(Stored items)
——————————

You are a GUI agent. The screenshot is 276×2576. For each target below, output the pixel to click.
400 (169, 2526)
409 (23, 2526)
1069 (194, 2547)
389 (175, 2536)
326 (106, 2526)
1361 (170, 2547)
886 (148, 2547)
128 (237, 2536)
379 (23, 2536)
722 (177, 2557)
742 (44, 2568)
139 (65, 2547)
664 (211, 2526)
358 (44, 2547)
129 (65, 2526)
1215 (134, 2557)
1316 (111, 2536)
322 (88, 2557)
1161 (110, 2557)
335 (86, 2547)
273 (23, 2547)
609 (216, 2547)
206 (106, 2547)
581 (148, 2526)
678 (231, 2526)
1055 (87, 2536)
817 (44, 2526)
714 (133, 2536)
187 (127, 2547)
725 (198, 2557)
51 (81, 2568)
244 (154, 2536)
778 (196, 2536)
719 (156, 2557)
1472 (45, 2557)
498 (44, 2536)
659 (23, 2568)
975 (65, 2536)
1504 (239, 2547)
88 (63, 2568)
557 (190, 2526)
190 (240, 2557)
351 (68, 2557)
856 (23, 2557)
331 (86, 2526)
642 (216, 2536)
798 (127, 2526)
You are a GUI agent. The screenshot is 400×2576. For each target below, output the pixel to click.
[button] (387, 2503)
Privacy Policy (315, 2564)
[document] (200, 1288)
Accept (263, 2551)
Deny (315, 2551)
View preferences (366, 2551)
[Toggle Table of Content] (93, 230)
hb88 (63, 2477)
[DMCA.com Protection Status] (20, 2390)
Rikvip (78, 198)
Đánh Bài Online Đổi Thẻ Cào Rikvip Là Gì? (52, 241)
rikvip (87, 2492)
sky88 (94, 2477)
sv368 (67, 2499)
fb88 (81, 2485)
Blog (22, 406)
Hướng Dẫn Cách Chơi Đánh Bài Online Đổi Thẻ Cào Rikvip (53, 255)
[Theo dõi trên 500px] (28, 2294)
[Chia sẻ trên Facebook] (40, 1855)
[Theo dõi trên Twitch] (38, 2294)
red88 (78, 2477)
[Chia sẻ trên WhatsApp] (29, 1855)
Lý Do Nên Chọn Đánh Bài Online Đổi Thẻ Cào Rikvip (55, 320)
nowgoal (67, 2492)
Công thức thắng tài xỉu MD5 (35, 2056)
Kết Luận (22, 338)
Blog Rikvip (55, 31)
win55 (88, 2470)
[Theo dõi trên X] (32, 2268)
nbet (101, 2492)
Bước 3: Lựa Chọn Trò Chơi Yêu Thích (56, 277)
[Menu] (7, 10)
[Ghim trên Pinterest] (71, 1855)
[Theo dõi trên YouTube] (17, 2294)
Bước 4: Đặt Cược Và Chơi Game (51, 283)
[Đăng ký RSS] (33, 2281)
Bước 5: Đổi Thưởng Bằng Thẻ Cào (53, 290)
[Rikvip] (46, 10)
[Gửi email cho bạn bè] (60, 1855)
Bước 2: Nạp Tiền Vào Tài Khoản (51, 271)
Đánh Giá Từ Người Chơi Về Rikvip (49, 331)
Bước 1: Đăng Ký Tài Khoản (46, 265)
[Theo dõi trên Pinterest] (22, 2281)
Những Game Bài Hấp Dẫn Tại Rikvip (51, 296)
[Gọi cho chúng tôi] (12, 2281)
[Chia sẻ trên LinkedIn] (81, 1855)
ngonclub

——————————

**PROBLEM REQUIREMENTS**
Your answer must consist solely of the lines above between the line holding "Deny (315, 2551)" and the line holding "Blog (22, 406)", inclusive, copied exactly.

**TASK OUTPUT**
Deny (315, 2551)
View preferences (366, 2551)
[Toggle Table of Content] (93, 230)
hb88 (63, 2477)
[DMCA.com Protection Status] (20, 2390)
Rikvip (78, 198)
Đánh Bài Online Đổi Thẻ Cào Rikvip Là Gì? (52, 241)
rikvip (87, 2492)
sky88 (94, 2477)
sv368 (67, 2499)
fb88 (81, 2485)
Blog (22, 406)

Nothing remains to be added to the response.